_Instructions for the task_: Beneath this instruction is a listing. Transcribe from it only the stretch from the line with "908 (376, 2332)" through the line with "platformy sprzedażowe (309, 1962)", both end lines included, exactly as written.

_Data records_:
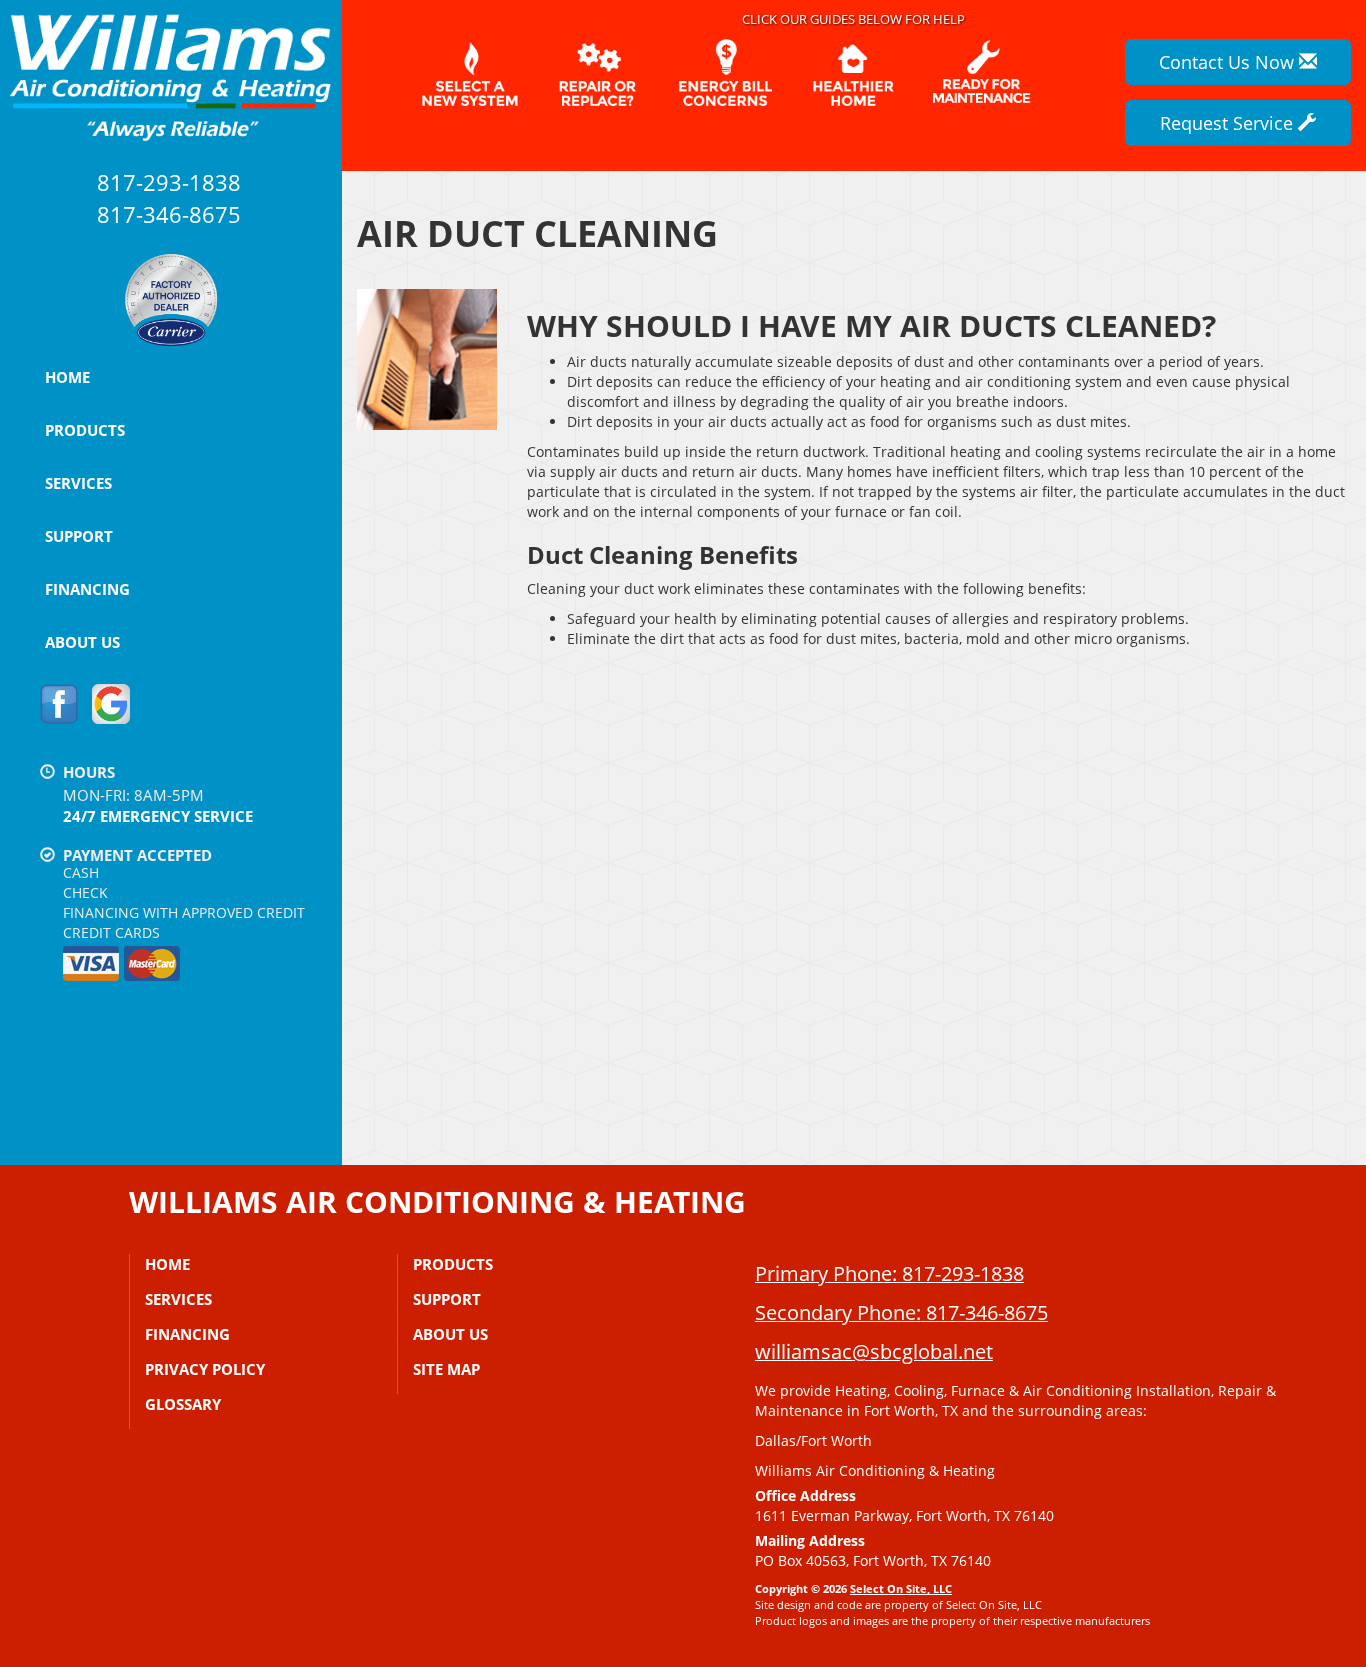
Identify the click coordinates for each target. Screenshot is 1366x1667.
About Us (82, 642)
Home (67, 377)
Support (79, 536)
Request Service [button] (1229, 123)
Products (85, 430)
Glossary (183, 1404)
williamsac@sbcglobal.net (874, 1351)
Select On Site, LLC (901, 1588)
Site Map (446, 1369)
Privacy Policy (205, 1369)
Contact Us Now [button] (1229, 62)
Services (78, 483)
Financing (87, 589)
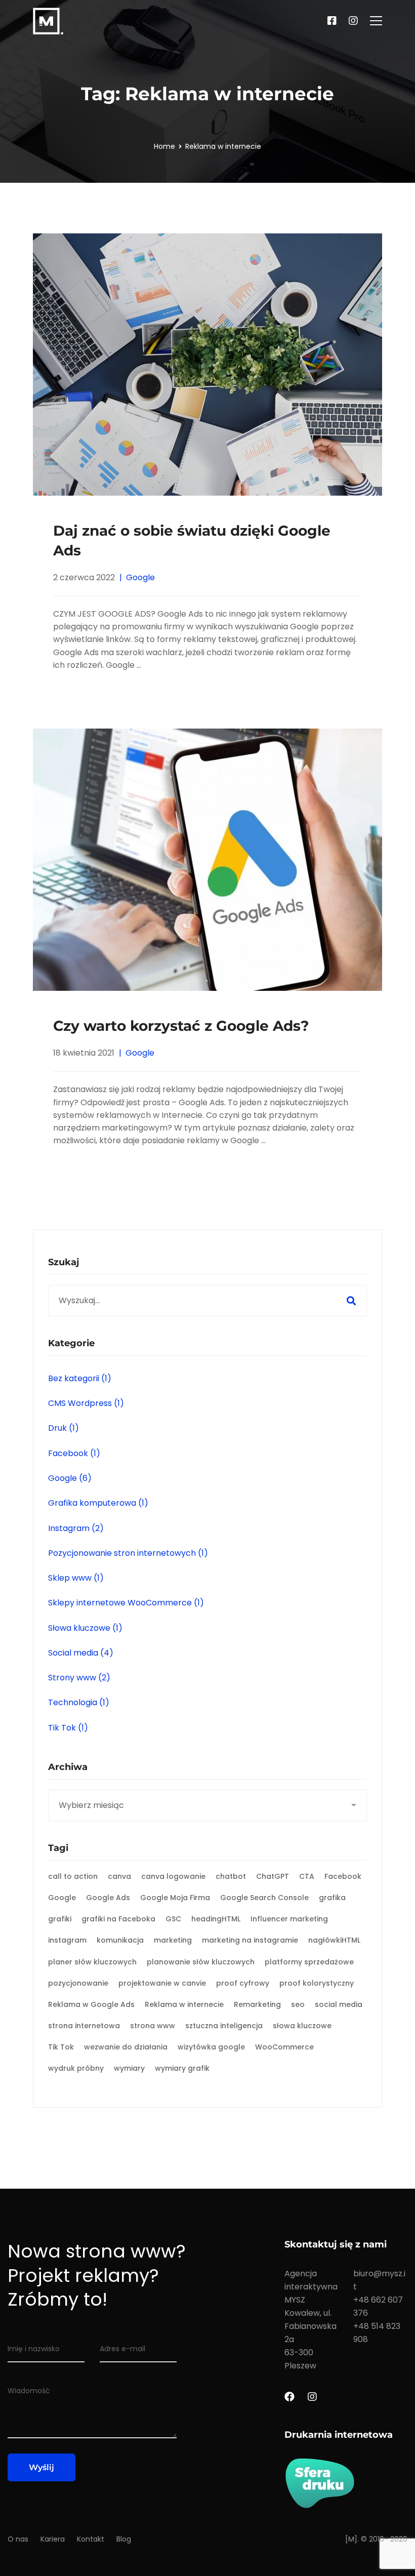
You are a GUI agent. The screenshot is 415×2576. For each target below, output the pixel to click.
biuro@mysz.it (379, 2280)
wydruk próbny (76, 2068)
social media (338, 2004)
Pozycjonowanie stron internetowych (128, 1553)
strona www (152, 2026)
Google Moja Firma (175, 1898)
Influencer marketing (289, 1919)
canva (119, 1876)
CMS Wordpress (86, 1403)
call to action (73, 1876)
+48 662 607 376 (378, 2306)
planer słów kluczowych (92, 1962)
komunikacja (120, 1940)
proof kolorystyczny (316, 1983)
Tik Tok (68, 1728)
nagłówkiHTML (334, 1940)
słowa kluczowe (302, 2026)
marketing (173, 1940)
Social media (80, 1653)
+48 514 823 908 (376, 2332)
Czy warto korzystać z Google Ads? (181, 1025)
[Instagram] (353, 21)
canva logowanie (173, 1876)
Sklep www (76, 1578)
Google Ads (108, 1898)
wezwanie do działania (126, 2047)
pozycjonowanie (78, 1983)
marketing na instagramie (250, 1940)
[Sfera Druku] (345, 2483)
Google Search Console (264, 1898)
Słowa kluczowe (85, 1628)
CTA (306, 1876)
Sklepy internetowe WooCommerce (126, 1602)
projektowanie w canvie (162, 1983)
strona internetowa (84, 2026)
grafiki (59, 1919)
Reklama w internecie (184, 2004)
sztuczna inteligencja (224, 2026)
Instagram (76, 1528)
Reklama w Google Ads (91, 2004)
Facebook (74, 1453)
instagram (67, 1940)
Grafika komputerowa (98, 1503)
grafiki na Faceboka (118, 1919)
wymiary (129, 2068)
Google (140, 577)
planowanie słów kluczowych (201, 1962)
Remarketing (257, 2004)
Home (164, 146)
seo (298, 2004)
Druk (63, 1428)
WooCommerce (284, 2047)
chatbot (231, 1876)
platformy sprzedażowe (309, 1962)
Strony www (79, 1677)
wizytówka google (211, 2047)
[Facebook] (332, 21)
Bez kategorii (79, 1378)
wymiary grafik (182, 2068)
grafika (332, 1898)
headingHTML (215, 1919)
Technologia (78, 1702)
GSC (173, 1919)
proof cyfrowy (242, 1983)
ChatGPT (272, 1876)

_Answer area_:
+48 514 823 908 (376, 2332)
Czy warto korzystać z Google Ads? (181, 1025)
[Instagram] (353, 21)
canva logowanie (173, 1876)
Sklep www (76, 1578)
Google Ads (108, 1898)
wezwanie do działania (126, 2047)
pozycjonowanie (78, 1983)
marketing na instagramie (250, 1940)
[Sfera Druku] (345, 2483)
Google Search Console (264, 1898)
Słowa kluczowe (85, 1628)
CTA (306, 1876)
Sklepy internetowe WooCommerce (126, 1602)
projektowanie w canvie (162, 1983)
strona internetowa (84, 2026)
grafiki (59, 1919)
Reklama w internecie (184, 2004)
sztuczna inteligencja (224, 2026)
Instagram (76, 1528)
Reklama w Google Ads (91, 2004)
Facebook (74, 1453)
instagram (67, 1940)
Grafika komputerowa (98, 1503)
grafiki na Faceboka (118, 1919)
wymiary (129, 2068)
Google (140, 577)
planowanie słów kluczowych (201, 1962)
Remarketing (257, 2004)
Home (164, 146)
seo (298, 2004)
Druk (63, 1428)
WooCommerce (284, 2047)
chatbot (231, 1876)
platformy sprzedażowe (309, 1962)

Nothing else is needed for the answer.